Task directions:
Please give the data again in full, exactly as provided.

BEGIN Material provided

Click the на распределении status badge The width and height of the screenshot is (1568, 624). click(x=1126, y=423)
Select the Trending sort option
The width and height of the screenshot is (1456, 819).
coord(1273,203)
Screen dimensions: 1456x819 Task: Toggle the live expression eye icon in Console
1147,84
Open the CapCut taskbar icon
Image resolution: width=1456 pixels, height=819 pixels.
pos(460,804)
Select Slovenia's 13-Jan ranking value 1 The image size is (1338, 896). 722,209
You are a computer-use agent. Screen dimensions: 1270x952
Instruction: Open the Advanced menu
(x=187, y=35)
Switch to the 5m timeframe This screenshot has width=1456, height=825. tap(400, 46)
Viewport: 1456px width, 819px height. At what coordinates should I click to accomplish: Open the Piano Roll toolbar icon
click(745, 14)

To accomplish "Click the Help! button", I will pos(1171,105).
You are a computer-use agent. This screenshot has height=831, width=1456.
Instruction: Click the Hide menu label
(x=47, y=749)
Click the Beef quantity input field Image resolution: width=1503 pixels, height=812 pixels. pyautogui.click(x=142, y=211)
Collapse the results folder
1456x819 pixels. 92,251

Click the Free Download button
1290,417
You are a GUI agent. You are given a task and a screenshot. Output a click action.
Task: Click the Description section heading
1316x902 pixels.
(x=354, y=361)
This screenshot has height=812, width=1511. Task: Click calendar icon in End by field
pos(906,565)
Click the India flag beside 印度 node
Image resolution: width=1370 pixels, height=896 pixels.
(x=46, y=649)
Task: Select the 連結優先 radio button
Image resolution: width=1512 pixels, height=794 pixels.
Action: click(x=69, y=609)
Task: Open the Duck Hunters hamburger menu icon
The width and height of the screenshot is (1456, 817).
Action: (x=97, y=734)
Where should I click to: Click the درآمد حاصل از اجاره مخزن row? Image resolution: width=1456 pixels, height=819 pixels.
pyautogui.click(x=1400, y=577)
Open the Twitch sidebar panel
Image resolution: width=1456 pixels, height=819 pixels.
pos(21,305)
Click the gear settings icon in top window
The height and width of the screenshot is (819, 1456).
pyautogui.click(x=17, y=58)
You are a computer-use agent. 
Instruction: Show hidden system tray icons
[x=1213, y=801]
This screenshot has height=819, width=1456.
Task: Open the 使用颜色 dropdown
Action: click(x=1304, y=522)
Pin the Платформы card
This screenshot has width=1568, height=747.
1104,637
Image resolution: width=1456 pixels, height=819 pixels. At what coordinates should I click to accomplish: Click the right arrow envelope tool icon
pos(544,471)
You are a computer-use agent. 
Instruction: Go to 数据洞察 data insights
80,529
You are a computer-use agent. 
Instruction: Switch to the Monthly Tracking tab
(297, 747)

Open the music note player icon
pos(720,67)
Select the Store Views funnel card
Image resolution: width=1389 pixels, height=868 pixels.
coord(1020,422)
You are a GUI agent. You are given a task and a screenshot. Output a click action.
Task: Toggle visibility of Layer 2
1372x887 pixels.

END Material provided

Worked solution:
Click the на распределении status badge The width and height of the screenshot is (1568, 624). click(x=1126, y=423)
Select the Trending sort option
The width and height of the screenshot is (1456, 819).
coord(1273,203)
Screen dimensions: 1456x819 Task: Toggle the live expression eye icon in Console
1147,84
Open the CapCut taskbar icon
Image resolution: width=1456 pixels, height=819 pixels.
pos(460,804)
Select Slovenia's 13-Jan ranking value 1 The image size is (1338, 896). 722,209
You are a computer-use agent. Screen dimensions: 1270x952
Instruction: Open the Advanced menu
(x=187, y=35)
Switch to the 5m timeframe This screenshot has width=1456, height=825. tap(400, 46)
Viewport: 1456px width, 819px height. At what coordinates should I click to accomplish: Open the Piano Roll toolbar icon
click(745, 14)

To accomplish "Click the Help! button", I will pos(1171,105).
You are a computer-use agent. This screenshot has height=831, width=1456.
Instruction: Click the Hide menu label
(x=47, y=749)
Click the Beef quantity input field Image resolution: width=1503 pixels, height=812 pixels. pyautogui.click(x=142, y=211)
Collapse the results folder
1456x819 pixels. 92,251

Click the Free Download button
1290,417
You are a GUI agent. You are given a task and a screenshot. Output a click action.
Task: Click the Description section heading
1316x902 pixels.
(x=354, y=361)
This screenshot has height=812, width=1511. Task: Click calendar icon in End by field
pos(906,565)
Click the India flag beside 印度 node
Image resolution: width=1370 pixels, height=896 pixels.
(x=46, y=649)
Task: Select the 連結優先 radio button
Image resolution: width=1512 pixels, height=794 pixels.
Action: click(x=69, y=609)
Task: Open the Duck Hunters hamburger menu icon
The width and height of the screenshot is (1456, 817).
Action: (x=97, y=734)
Where should I click to: Click the درآمد حاصل از اجاره مخزن row? Image resolution: width=1456 pixels, height=819 pixels.
pyautogui.click(x=1400, y=577)
Open the Twitch sidebar panel
Image resolution: width=1456 pixels, height=819 pixels.
pos(21,305)
Click the gear settings icon in top window
The height and width of the screenshot is (819, 1456).
pyautogui.click(x=17, y=58)
You are a computer-use agent. 
Instruction: Show hidden system tray icons
[x=1213, y=801]
This screenshot has height=819, width=1456.
Task: Open the 使用颜色 dropdown
Action: click(x=1304, y=522)
Pin the Платформы card
This screenshot has width=1568, height=747.
1104,637
Image resolution: width=1456 pixels, height=819 pixels. At what coordinates should I click to accomplish: Click the right arrow envelope tool icon
pos(544,471)
You are a computer-use agent. 
Instruction: Go to 数据洞察 data insights
80,529
You are a computer-use agent. 
Instruction: Switch to the Monthly Tracking tab
(297, 747)

Open the music note player icon
pos(720,67)
Select the Store Views funnel card
Image resolution: width=1389 pixels, height=868 pixels.
coord(1020,422)
You are a GUI agent. You are given a task and a screenshot. Output a click action.
Task: Toggle visibility of Layer 2
1372x887 pixels.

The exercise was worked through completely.